Diabetes that is not properly controlled can lead to periodontal diseases. That’s why it is even more important for people who have diabetes to take care of their health and their teeth and gums.
Periodontal Disease Defined
Periodontal diseases are infections of the gums and bone that support the teeth. If diabetes is not controlled, high blood glucose levels encourage the growth of bacteria in the mouth. These bacteria can cause infection, and because diabetes weakens the body’s resistance to infection, the gums are among the tissues likely to be affected.
People who have uncontrolled diabetes may develop periodontal diseases more often and more severely than those with controlled diabetes. They may be more likely to lose more teeth as a result, too. Smoking is also a factor. While tobacco products are harmful to oral health even for people without diabetes, a person with diabetes who smokes is at much greater risk for gum disease than a person who does not have diabetes.
Warning Signs and Treatment
You can have periodontal disease and not have all the warning signs. If you have diabetes and notice any of the following symptoms, it’s important to consult your dental health professional as soon as possible:
- red, swollen, tender gums.
- gums that bleed easily,
- receding gums,
- loose or separating teeth,
- sensitive teeth,
- persistent bad breath,
- a change in the way dentures fit,
- a change in the way the teeth fit together when you bite,
There are two stages of periodontal disease: gingivitis and periodontitis. Gingivitis is the milder and reversible form of the disease. It affects only the gums. If not properly addressed, gingivitis can lead to the more severe stage, periodontitis. This form of gum disease can damage the gums and bone that support the teeth.

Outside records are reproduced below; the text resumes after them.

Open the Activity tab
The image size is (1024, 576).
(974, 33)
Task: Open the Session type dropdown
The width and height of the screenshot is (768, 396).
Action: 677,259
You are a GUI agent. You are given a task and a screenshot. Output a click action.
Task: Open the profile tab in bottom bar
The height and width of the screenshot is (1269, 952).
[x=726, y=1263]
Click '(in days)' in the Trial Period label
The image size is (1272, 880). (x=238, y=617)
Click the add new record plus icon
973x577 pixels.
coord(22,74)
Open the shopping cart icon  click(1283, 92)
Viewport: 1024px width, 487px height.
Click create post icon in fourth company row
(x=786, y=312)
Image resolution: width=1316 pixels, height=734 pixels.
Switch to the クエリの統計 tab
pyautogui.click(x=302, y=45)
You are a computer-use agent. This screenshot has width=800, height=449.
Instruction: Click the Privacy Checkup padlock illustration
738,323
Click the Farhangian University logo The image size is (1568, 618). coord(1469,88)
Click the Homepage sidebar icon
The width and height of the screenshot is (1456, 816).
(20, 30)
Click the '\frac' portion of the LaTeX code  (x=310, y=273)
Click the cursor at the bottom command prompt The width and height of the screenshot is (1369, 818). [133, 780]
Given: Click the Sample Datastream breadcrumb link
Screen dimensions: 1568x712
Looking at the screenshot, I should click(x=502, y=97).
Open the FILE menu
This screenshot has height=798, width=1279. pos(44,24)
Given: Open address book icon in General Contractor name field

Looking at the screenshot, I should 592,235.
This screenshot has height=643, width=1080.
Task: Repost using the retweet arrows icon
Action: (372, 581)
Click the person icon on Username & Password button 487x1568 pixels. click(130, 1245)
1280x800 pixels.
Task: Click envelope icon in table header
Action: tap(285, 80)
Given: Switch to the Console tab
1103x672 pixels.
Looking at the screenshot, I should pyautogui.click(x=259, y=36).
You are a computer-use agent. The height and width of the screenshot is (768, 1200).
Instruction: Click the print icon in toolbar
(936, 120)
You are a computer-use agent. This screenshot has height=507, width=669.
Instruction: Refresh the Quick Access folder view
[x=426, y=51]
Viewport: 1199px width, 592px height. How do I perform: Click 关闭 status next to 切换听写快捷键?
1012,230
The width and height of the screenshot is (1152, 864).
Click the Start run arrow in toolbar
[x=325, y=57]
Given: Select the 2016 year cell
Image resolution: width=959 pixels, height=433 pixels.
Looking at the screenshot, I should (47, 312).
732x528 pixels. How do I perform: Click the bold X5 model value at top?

Treatment for periodontal diseases will depend on how far the disease has progressed and your overall health. If you have a periodontal disease, your dental health professional will discuss treatment options with you.
Steps to Prevention
Because diabetes puts the mouth at increased risk for periodontal disease, if you have diabetes you need to take steps to keep the body and mouth healthy. Here’s how:
- Try to maintain normal blood glucose levels. Be sure to tell your dental health professional that you have diabetes. Take care of your mouth. Brush your teeth at least twice a day with a soft-bristled toothbrush and fluoride toothpaste, paying special attention to the gum line. Floss at least once a day. If you wear dentures, keep them clean.
- Eat a well-balanced diet.
- See your dental health professional for regular dental cleanings and checkups.